Optimize now - don't optimize later

(sdfgeoff) #1

How many times when following a game project have you heard something like: It runs poorly, but it’s early in the project, and we’ll optimise later. I’ve heard it lots of times, including from quite experienced teams. But you know what? I’ve never seen that optimisation arrive. Hopefully this post will give you some ideas about what to do if your game isn’t performing well. While this was written with BGE in mind, this advice applies to most engines.

Any computer science graduate who knows a bit of management can tell you that “optimizing later” can be done is … a lie.
Management Student The later in a project you make a big change, the more expensive it is to make the change
Computer science student: Optimization comes predominantly from changing the algorithm, not from lots of tiny improvements.
You add those together and you realise that optmization typically required large architectural changes which will be harder to do later in the project. Examples:

  1. Our AI used to run everything in one frame, but it’s too slow

  2. How the heck to I split it over multiple frames?

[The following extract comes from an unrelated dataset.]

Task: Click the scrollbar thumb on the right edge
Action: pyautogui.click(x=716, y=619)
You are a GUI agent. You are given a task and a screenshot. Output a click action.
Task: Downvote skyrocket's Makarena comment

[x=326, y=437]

  3. The VRAM usage is way to high, but we need high res textures for the close up detail

  4. How the heck to I stream textures in and out?

Implementing texture streaming may be easy at the beginning of a project, but to shoehorn it in at the end is downright impossible. And if you write an AI that can run over multiple frames, it’s trivial to make it run in one. But to split it up is hard.
If you solve the problem now, then you’ll only have one AI to port to the new system and only a few models to change. If you do it at the end of the game you’ll have to rewrite all your AI’s and redo all your textures.

So what does “we’ll optimize later mean”
Whenever I hear that expression, I read it as one of:

  • We’d like it to run better, but can’t be bothered
  • I can’t find any profiling tools and have no idea why my game is so slow
  • I thought if I just through some models and logic together, it would just work. What is an NP complete problem? Who’s the travelling salesman?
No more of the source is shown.